The defense was victimized for two goals in the third period Saturday night due to an anemic offense. Somehow, Minnesota only put three shots on goal in the period. The strategy is best described as the "Vikings prevent defense." The strategy did not pan out. The Buckeyes assaulted Wilcox with 15 shots in the period and scored two goals.
When Minnesota was pressing on offense, they were the better team. OSU’s defense is not nearly as efficient as the Gophers’. During stretches, the Minnesota forecheck looked unstoppable; the Ohio State breakout had no answer for the pressure and spent several long shifts trapped in their own zone, holding on for dear life. Had Minnesota mustered a similar effort in that third period, they would likely have earned their championship.
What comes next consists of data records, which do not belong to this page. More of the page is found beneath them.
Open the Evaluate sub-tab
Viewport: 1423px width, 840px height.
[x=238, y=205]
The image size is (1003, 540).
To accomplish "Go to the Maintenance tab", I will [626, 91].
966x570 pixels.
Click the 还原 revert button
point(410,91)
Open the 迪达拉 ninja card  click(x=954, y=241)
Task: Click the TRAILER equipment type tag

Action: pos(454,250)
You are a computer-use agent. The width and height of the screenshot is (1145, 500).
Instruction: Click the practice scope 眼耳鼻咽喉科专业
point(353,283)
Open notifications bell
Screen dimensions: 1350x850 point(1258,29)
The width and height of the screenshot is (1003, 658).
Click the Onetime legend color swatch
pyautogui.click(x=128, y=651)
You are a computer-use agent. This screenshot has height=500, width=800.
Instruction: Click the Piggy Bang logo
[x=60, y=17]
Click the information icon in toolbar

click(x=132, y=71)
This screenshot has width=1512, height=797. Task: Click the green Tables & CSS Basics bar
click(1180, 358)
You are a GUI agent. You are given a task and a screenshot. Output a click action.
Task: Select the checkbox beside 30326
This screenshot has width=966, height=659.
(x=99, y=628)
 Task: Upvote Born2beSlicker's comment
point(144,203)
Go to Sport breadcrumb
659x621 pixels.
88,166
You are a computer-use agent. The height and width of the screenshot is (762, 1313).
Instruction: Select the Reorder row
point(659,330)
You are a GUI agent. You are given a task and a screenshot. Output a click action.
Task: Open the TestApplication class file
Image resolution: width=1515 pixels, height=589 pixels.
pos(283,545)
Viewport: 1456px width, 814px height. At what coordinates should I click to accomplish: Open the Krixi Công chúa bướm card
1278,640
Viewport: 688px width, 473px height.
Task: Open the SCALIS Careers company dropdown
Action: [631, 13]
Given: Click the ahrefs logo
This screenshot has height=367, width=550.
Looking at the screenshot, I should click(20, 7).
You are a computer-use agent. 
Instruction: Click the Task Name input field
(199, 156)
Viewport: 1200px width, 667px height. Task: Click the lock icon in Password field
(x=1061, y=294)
It’s important to note that the Gophers played without the service of their leading scorer (into the weekend), Sam Warning, on Saturday. His presence could have provided a lift to the struggling offense. As it is, he was scratched from the lineup with an upper body injury. That injury is a situation which will need to be closely monitored, as Minnesota can ill afford to lose him for the playoffs.
That ability to create offense was on display Friday night, when Minnesota scored five goals in the first 34 minutes of play. The difference between the Friday win and the Saturday tie was simple, the prevent defense. Friday night, with a four goal lead, Minnesota continued to put shots on net. On Saturday, with virtually no time spent in the offensive zone (and excluding a fluky goal off the skate of a defender), the Buckeyes spent the vast majority of the third period putting shots on net.
That’s probably the biggest take on the weekend? The Minnesota defense is excellent. When the offense is providing any sort of threat whatsoever, the defense is almost invincible.